YOUR ASSIGNMENT →
Nothing but the lines from the one with "You are a GUI" through the final line of the entries below should be written out, each exactly as given.

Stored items

%%

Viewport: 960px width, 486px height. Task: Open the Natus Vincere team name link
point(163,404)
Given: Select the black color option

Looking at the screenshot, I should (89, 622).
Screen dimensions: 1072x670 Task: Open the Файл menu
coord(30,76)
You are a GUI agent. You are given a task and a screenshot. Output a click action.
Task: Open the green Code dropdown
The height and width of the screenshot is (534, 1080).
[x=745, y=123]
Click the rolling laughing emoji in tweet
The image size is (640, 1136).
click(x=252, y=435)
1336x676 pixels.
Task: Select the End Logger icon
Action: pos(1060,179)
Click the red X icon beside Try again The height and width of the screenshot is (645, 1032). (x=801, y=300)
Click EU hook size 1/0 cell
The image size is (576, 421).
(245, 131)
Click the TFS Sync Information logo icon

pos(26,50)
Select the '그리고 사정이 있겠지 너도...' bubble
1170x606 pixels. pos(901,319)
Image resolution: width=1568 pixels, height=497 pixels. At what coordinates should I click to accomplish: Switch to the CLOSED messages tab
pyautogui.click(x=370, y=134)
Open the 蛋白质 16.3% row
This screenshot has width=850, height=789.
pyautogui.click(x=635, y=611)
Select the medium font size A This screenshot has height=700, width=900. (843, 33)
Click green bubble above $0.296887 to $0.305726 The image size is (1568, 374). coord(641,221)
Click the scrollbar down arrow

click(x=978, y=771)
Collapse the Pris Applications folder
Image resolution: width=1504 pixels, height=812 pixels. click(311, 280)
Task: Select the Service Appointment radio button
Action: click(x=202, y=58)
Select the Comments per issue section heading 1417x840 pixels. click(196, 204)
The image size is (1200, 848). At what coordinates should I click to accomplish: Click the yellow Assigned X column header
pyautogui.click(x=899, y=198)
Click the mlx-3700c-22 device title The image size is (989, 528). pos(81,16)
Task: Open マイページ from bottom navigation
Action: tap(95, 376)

%%

FINISHED TASK →
You are a GUI agent. You are given a task and a screenshot. Output a click action.
Task: Open the green Code dropdown
The height and width of the screenshot is (534, 1080).
[x=745, y=123]
Click the rolling laughing emoji in tweet
The image size is (640, 1136).
click(x=252, y=435)
1336x676 pixels.
Task: Select the End Logger icon
Action: pos(1060,179)
Click the red X icon beside Try again The height and width of the screenshot is (645, 1032). (x=801, y=300)
Click EU hook size 1/0 cell
The image size is (576, 421).
(245, 131)
Click the TFS Sync Information logo icon

pos(26,50)
Select the '그리고 사정이 있겠지 너도...' bubble
1170x606 pixels. pos(901,319)
Image resolution: width=1568 pixels, height=497 pixels. At what coordinates should I click to accomplish: Switch to the CLOSED messages tab
pyautogui.click(x=370, y=134)
Open the 蛋白质 16.3% row
This screenshot has width=850, height=789.
pyautogui.click(x=635, y=611)
Select the medium font size A This screenshot has height=700, width=900. (843, 33)
Click green bubble above $0.296887 to $0.305726 The image size is (1568, 374). coord(641,221)
Click the scrollbar down arrow

click(x=978, y=771)
Collapse the Pris Applications folder
Image resolution: width=1504 pixels, height=812 pixels. click(311, 280)
Task: Select the Service Appointment radio button
Action: click(x=202, y=58)
Select the Comments per issue section heading 1417x840 pixels. click(196, 204)
The image size is (1200, 848). At what coordinates should I click to accomplish: Click the yellow Assigned X column header
pyautogui.click(x=899, y=198)
Click the mlx-3700c-22 device title The image size is (989, 528). pos(81,16)
Task: Open マイページ from bottom navigation
Action: tap(95, 376)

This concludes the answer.